Records excerpted from a collection:
▽

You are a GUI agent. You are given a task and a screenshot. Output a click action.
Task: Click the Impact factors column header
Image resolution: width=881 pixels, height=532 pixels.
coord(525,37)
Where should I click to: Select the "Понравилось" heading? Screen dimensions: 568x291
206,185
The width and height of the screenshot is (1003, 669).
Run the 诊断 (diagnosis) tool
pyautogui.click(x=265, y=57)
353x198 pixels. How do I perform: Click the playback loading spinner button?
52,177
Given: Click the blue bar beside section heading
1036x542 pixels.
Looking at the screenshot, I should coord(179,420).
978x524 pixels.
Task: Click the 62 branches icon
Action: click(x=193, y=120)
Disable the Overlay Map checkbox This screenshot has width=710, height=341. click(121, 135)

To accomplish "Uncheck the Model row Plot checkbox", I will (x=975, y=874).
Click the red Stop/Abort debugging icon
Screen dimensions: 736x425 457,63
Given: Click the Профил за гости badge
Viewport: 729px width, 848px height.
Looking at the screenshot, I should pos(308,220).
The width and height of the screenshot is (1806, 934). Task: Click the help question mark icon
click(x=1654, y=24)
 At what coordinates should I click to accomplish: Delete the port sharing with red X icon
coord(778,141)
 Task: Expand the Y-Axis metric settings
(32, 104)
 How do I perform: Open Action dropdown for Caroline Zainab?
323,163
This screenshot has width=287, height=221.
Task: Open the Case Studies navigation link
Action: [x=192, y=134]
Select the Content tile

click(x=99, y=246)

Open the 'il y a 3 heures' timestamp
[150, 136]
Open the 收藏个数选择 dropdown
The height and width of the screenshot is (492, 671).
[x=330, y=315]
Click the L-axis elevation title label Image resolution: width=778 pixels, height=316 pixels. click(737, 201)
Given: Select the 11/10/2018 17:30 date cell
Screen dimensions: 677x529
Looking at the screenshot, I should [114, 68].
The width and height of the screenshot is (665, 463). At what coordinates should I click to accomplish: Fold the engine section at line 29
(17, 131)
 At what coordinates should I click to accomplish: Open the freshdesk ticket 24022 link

△

Problem description: Would you write down every record again, exactly?

Reply:
You are a GUI agent. You are given a task and a screenshot. Output a click action.
Task: Click the Impact factors column header
Image resolution: width=881 pixels, height=532 pixels.
coord(525,37)
Where should I click to: Select the "Понравилось" heading? Screen dimensions: 568x291
206,185
The width and height of the screenshot is (1003, 669).
Run the 诊断 (diagnosis) tool
pyautogui.click(x=265, y=57)
353x198 pixels. How do I perform: Click the playback loading spinner button?
52,177
Given: Click the blue bar beside section heading
1036x542 pixels.
Looking at the screenshot, I should coord(179,420).
978x524 pixels.
Task: Click the 62 branches icon
Action: click(x=193, y=120)
Disable the Overlay Map checkbox This screenshot has width=710, height=341. click(121, 135)

To accomplish "Uncheck the Model row Plot checkbox", I will (x=975, y=874).
Click the red Stop/Abort debugging icon
Screen dimensions: 736x425 457,63
Given: Click the Профил за гости badge
Viewport: 729px width, 848px height.
Looking at the screenshot, I should pos(308,220).
The width and height of the screenshot is (1806, 934). Task: Click the help question mark icon
click(x=1654, y=24)
 At what coordinates should I click to accomplish: Delete the port sharing with red X icon
coord(778,141)
 Task: Expand the Y-Axis metric settings
(32, 104)
 How do I perform: Open Action dropdown for Caroline Zainab?
323,163
This screenshot has width=287, height=221.
Task: Open the Case Studies navigation link
Action: [x=192, y=134]
Select the Content tile

click(x=99, y=246)

Open the 'il y a 3 heures' timestamp
[150, 136]
Open the 收藏个数选择 dropdown
The height and width of the screenshot is (492, 671).
[x=330, y=315]
Click the L-axis elevation title label Image resolution: width=778 pixels, height=316 pixels. click(737, 201)
Given: Select the 11/10/2018 17:30 date cell
Screen dimensions: 677x529
Looking at the screenshot, I should [114, 68].
The width and height of the screenshot is (665, 463). At what coordinates should I click to accomplish: Fold the engine section at line 29
(17, 131)
 At what coordinates should I click to accomplish: Open the freshdesk ticket 24022 link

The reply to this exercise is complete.